### [TRY IT]
Repeat, word for word, every line from the line holding "Task: Click the import properties icon button" through the final line of the entries below. Skip all pictures.

━━━ RECORDED INFORMATION

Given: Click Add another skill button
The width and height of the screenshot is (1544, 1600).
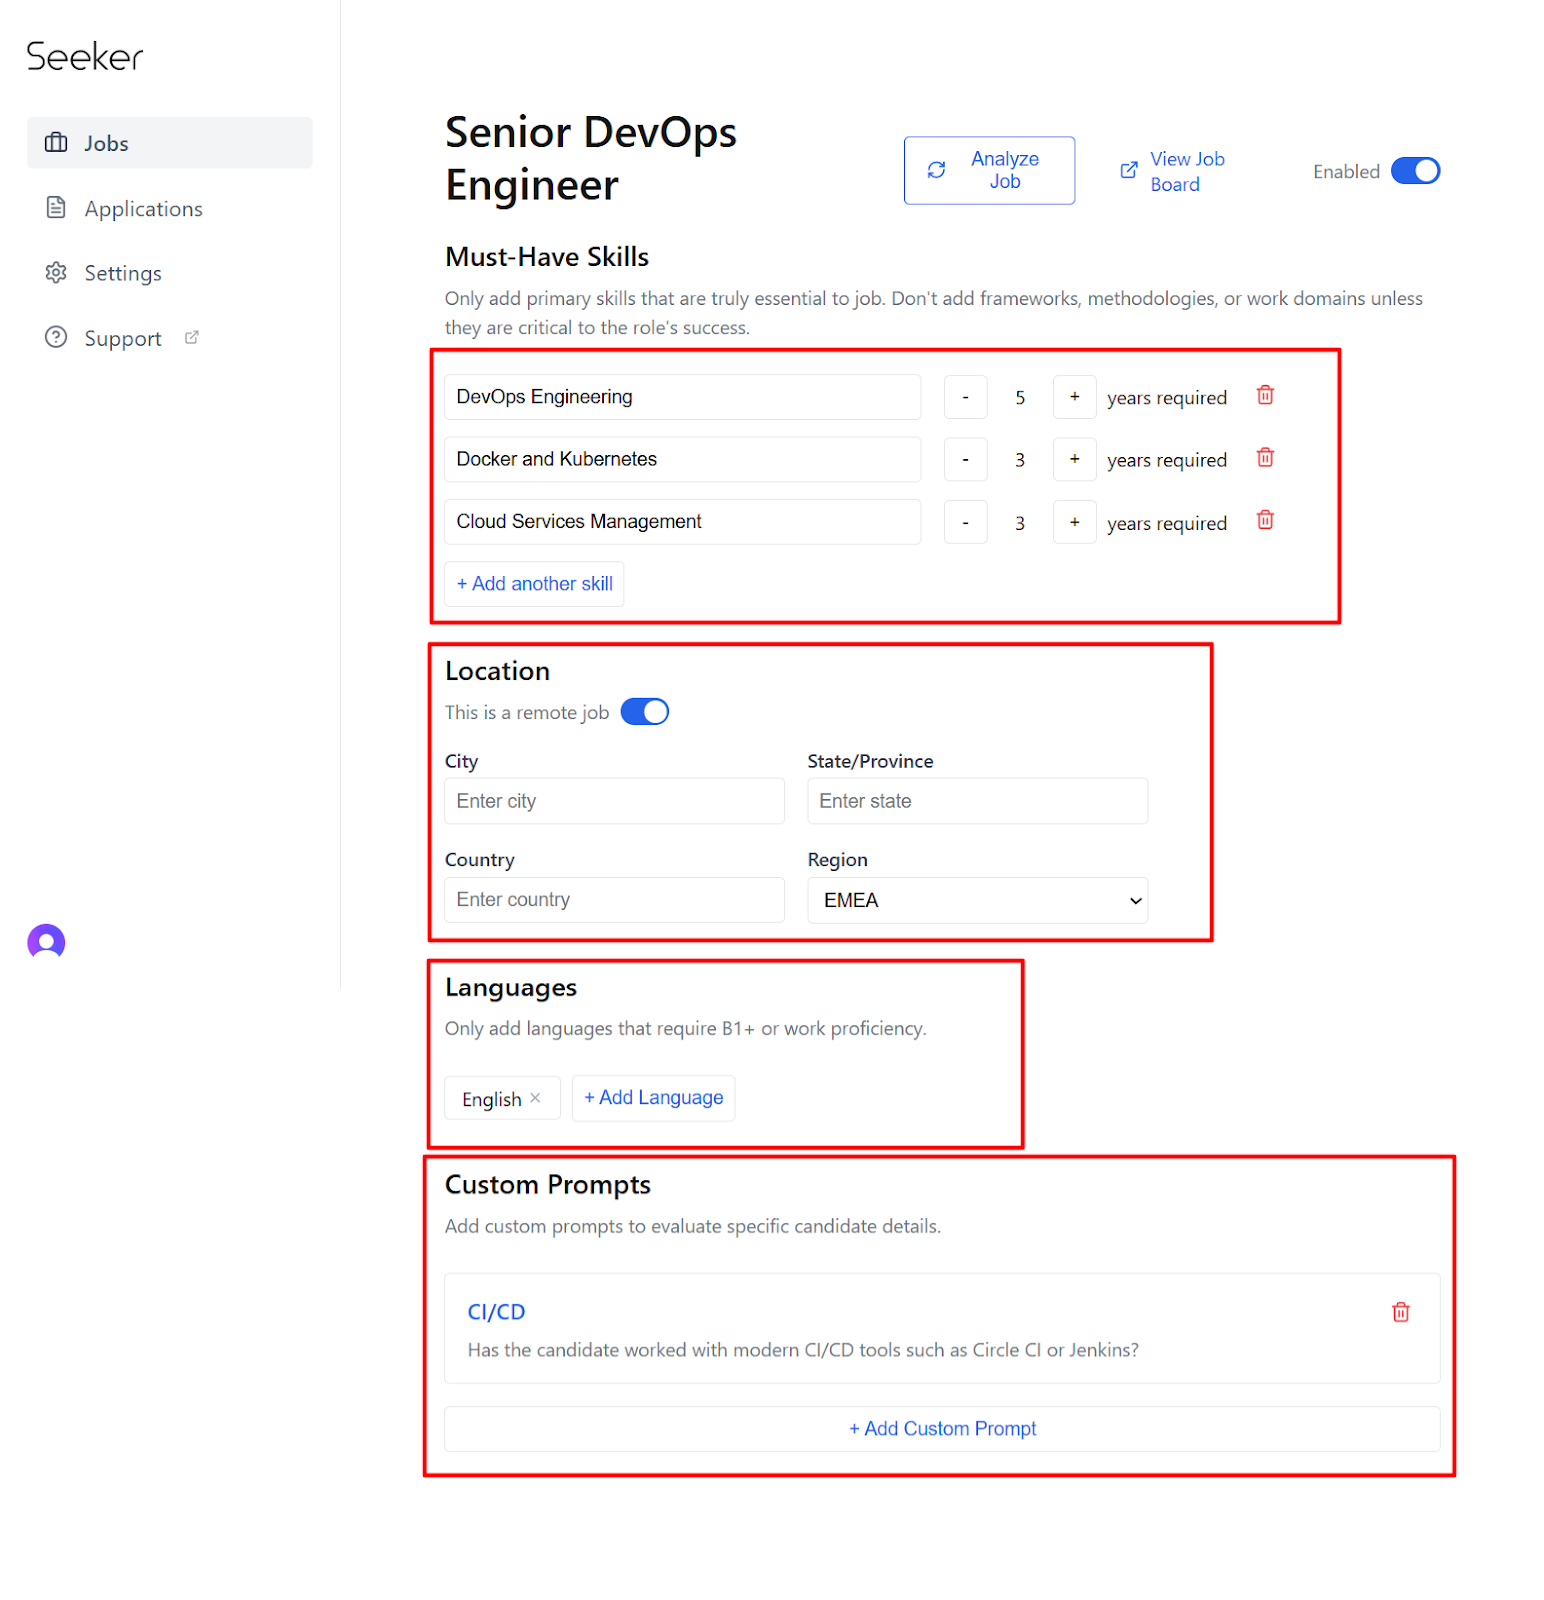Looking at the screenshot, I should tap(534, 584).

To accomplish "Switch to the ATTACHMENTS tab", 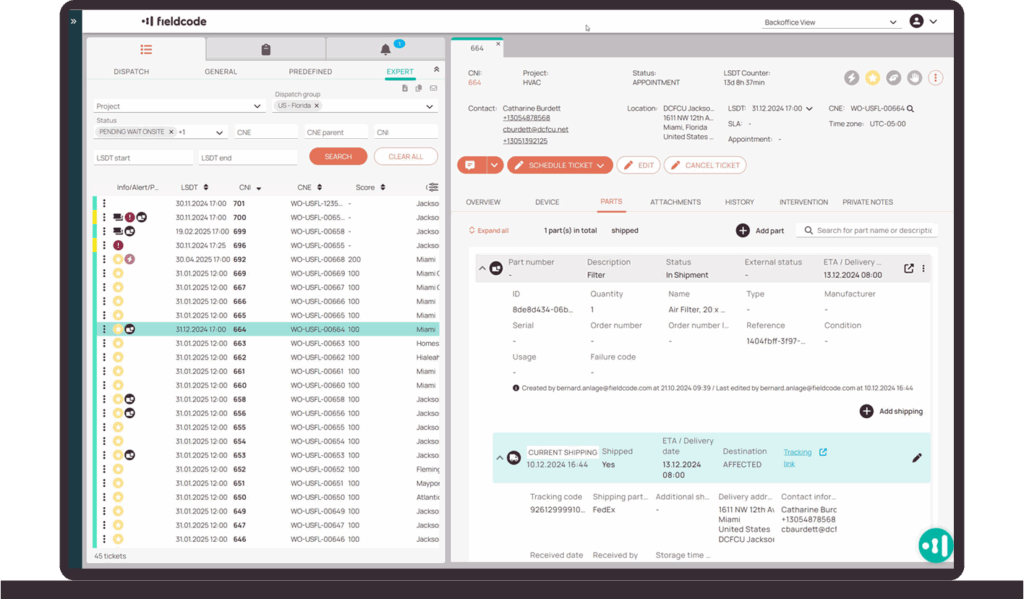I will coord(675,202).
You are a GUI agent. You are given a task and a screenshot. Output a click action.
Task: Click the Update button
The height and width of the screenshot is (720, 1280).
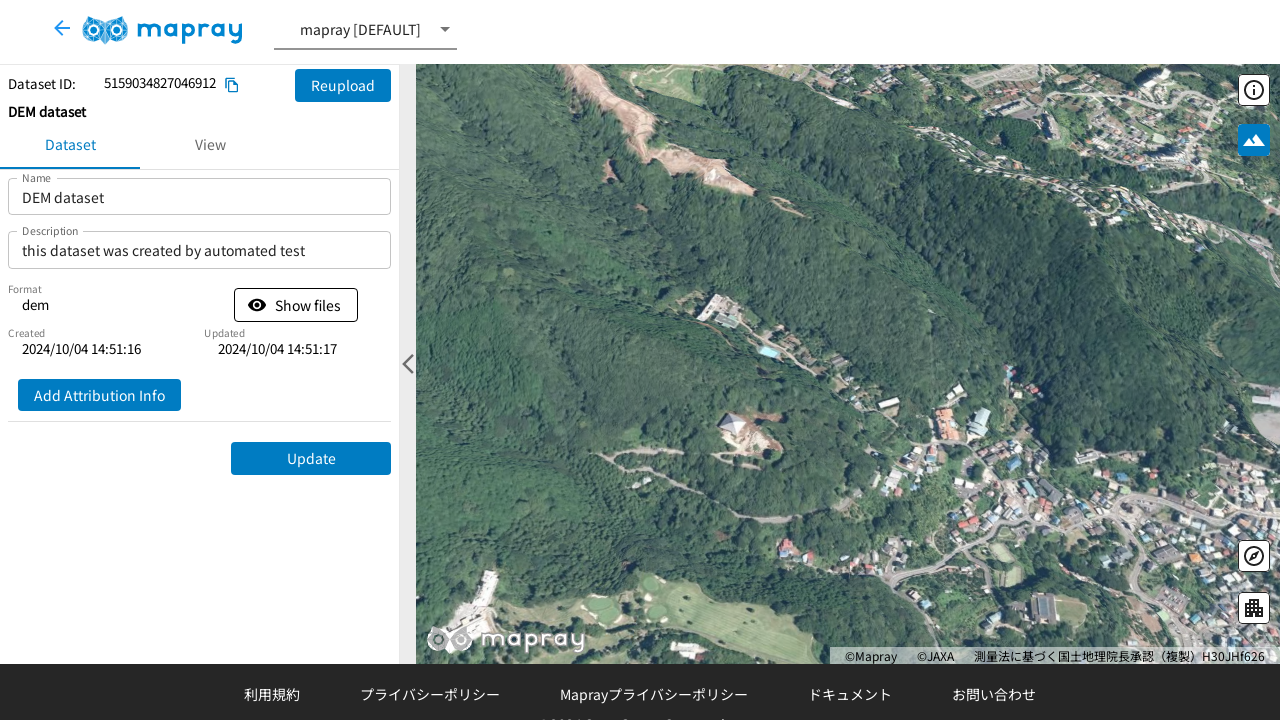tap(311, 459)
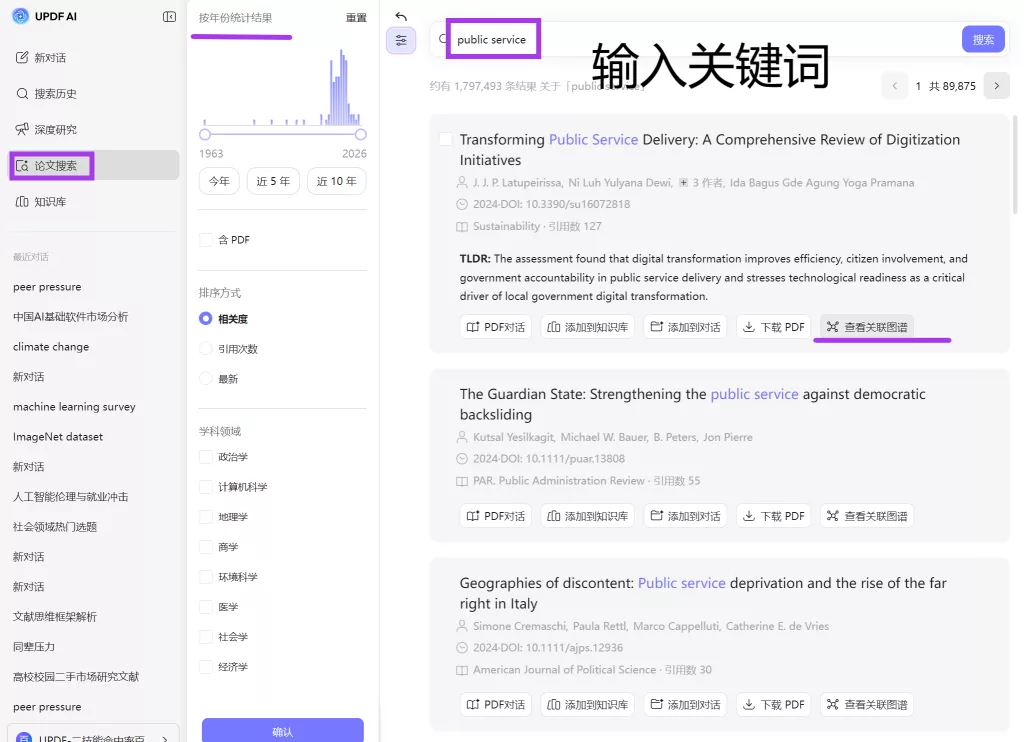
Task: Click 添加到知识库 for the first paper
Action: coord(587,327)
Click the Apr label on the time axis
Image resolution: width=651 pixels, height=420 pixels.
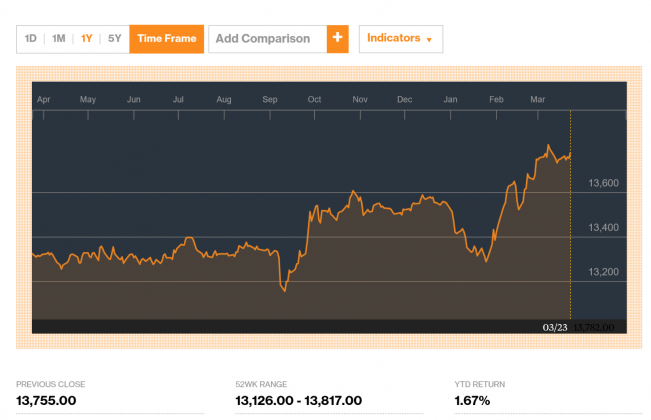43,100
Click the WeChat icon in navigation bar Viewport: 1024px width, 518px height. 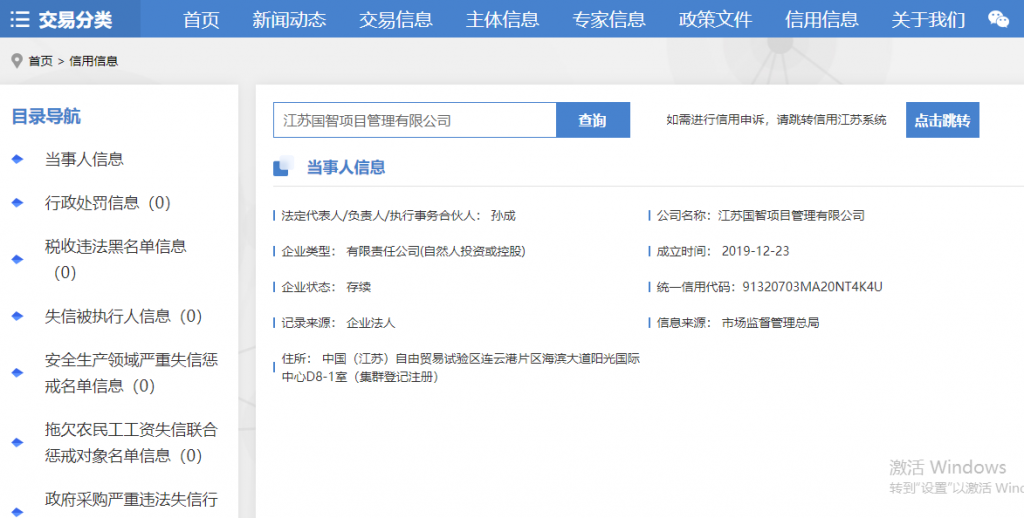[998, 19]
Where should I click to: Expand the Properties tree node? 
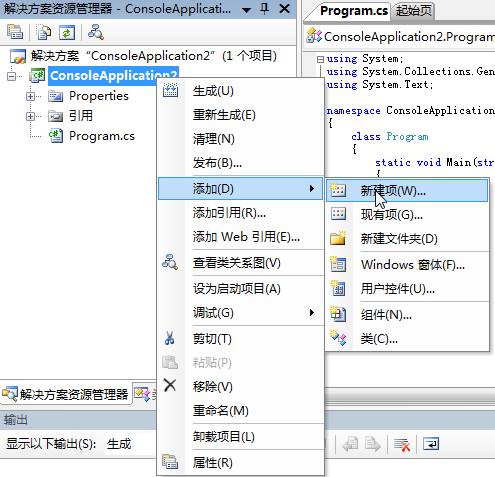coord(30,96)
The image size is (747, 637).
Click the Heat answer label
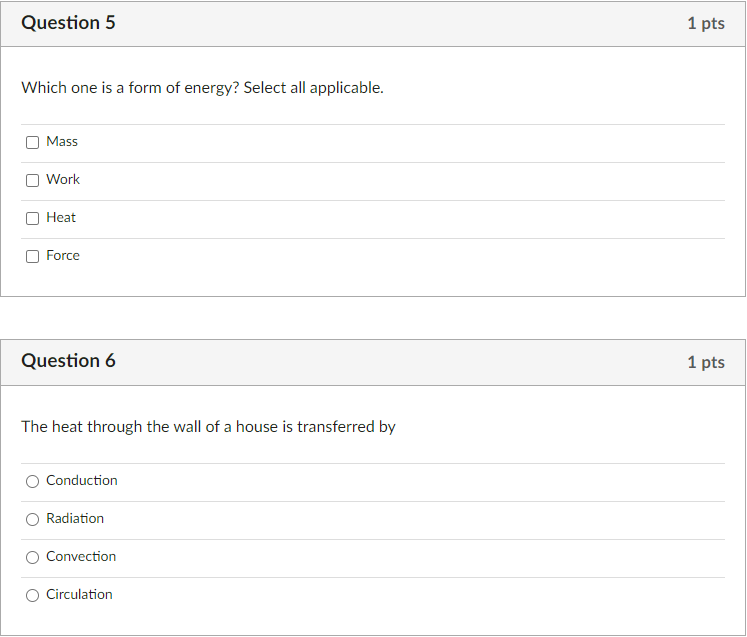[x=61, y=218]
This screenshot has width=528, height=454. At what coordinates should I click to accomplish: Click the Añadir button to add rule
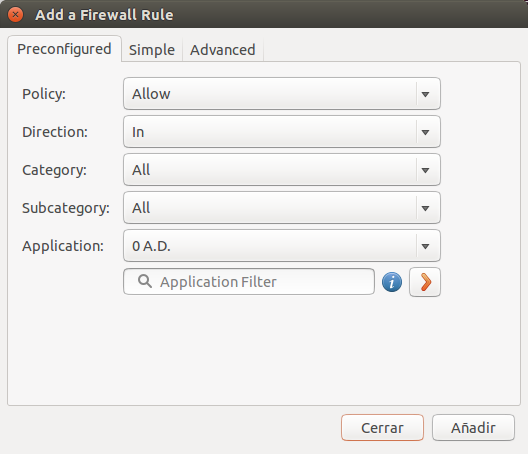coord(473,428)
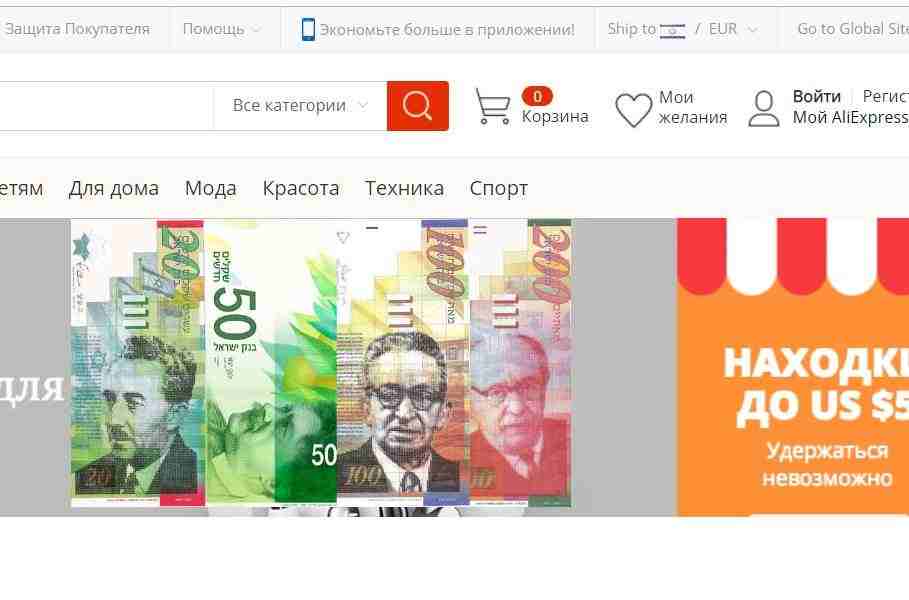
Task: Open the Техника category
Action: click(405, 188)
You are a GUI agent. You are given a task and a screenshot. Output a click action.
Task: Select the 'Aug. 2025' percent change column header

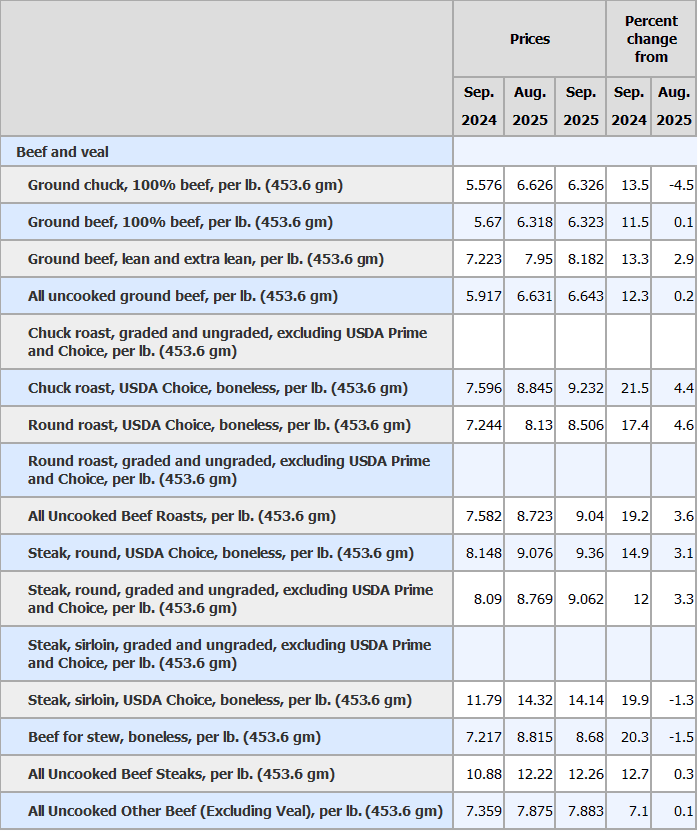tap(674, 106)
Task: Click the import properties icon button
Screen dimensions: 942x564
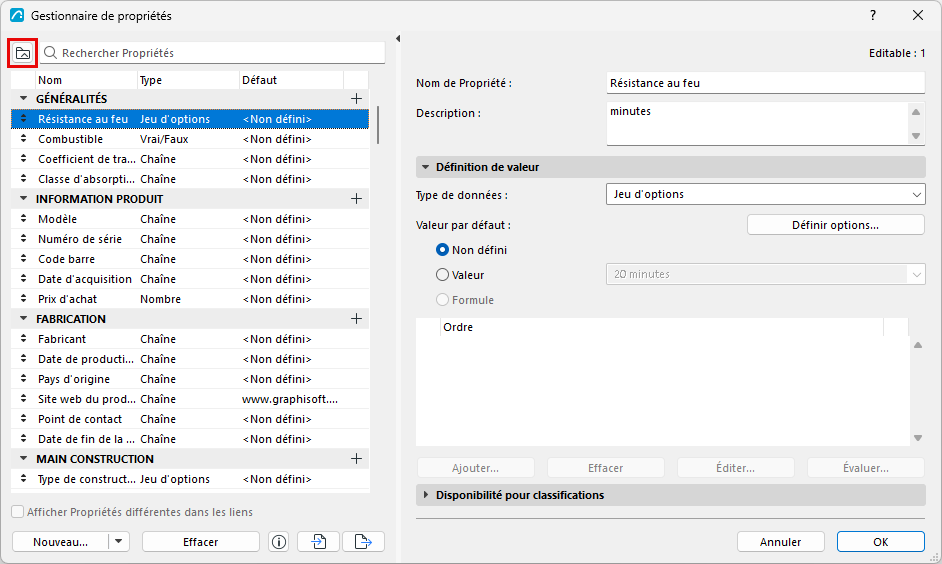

━━━━━━

### [ANSWER TO THIS PROBLEM]
Task: Click the import properties icon button
Screen dimensions: 942x564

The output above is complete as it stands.